On Thu, Aug 15, 2013 at 12:05 PM, Terry P. <[EMAIL PROTECTED]> wrote:
> Hi Keith,
> Many thanks for your detailed reply. I forgot to mention that yes indeed
> this is on Accumulo 1.4.2, and it was the write-ahead logs that were the
> issue -- partly because two of the tabletservers were not properly shutdown
> before the re-IP operation, so recovery may have been needed on them.

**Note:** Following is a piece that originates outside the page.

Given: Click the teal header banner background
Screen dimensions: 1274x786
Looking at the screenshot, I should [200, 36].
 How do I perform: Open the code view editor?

> My naivety on Zookeeper certainly hampered the research as well. How does
> one "look in zookeeper to see what is going on?" Any pointers would be
> really helpful.
> I wish we could go to 1.5 and take advantage of the walogs in HDFS, but no
> can do at this point unfortunately.
> On Thu, Aug 15, 2013 at 10:24 AM, Keith Turner <[EMAIL PROTECTED]> wrote:
>> On Thu, Aug 15, 2013 at 11:01 AM, Terry P. <[EMAIL PROTECTED]> wrote:
>>> Greetings everyone,
>>> We had to re-IP our entire cluster recently to change subnetworks, and
>>> we essentially lost everything (it was development, so no big deal).
>>> However, doing a re-IP operation may be required in actual operational
>>> cases, and I'd like to know if it can be done or not so we can note it for
>>> the future (as in document "what not to do" to avoid data loss).

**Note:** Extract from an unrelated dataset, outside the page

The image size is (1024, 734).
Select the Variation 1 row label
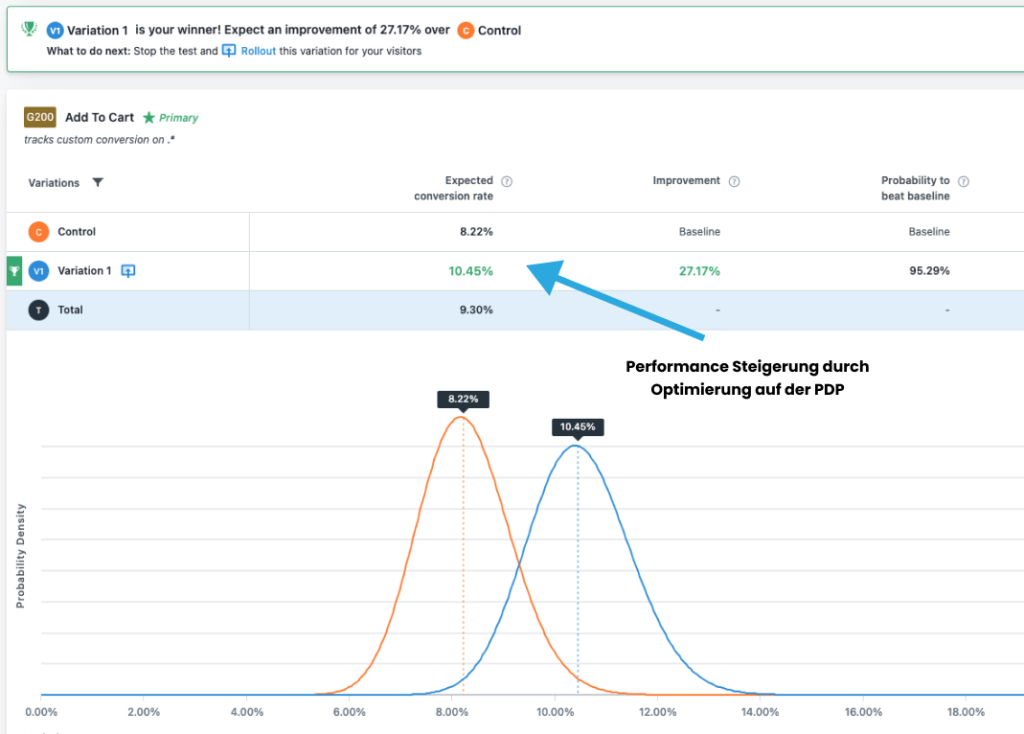click(x=84, y=271)
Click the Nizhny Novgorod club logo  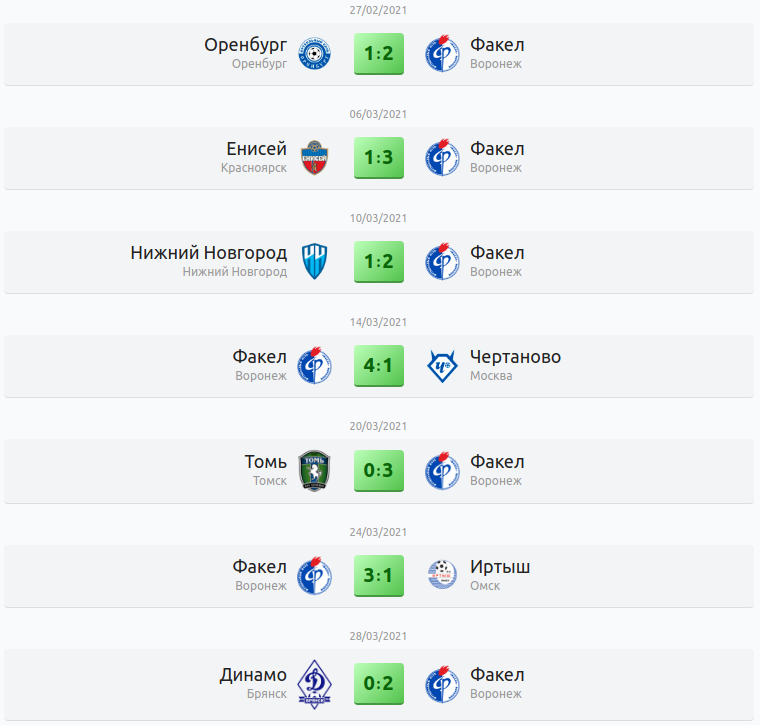coord(315,262)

>>> The issue we had was that after shutting down the cluster, re-IPing all
>>> servers, and starting everything back up, the tablets were still assigned
>>> to Tabletservers with the old IP addresses, even though all the hostnames
>>> were the same. So the system showed 3 Tabletservers, but no tablets, and
>>> no entries in the tables where previously there were 400 million.
>>> A) Does Zookeeper track Tabletservers by IP address only, and not
>> It does track by IP address, but not only IP address. Each tablet server
>> has an ephemeral node in zookeeper under the IP address. This ehpemeral
>> node should go away when the tserver process dies, and then the master will
>> assume that tserver is dead. The location of a tablet in the metadata
>> table is conceptually <ephemeral node id>+<IP address>, so once that
>> ephemeral node goes away the location in metadata table is assumed invalid
>> and the tablet is reassigned. If another tserver starts at the same IP,
>> then the master can differentiate because the ephemeral node is different.
>> You can look at the children nodes under a tserver ip in zookeeper. Look
>> at the data for the lowest numbered ephemeral node to to get infor about
>> who holds the lock for that IP.
>>> B) If A is true, is there a mechanism to change those entries in
>>> Zookeeper so that a re-IP operation could be performed?
>> A first step would be to look in zookeeper and see what going on with the
>> ephemeral nodes.
>> In Accumulo 1.3 and 1.4 one thing that normally causes problems when
>> changing lots of IP addrs is write ahead logs. Tablets point to their
>> write ahead logs using the IP address of the logger. This can cause walog
>> recovery to fail. In 1.5 walog are stored in HDFS so this not an issue.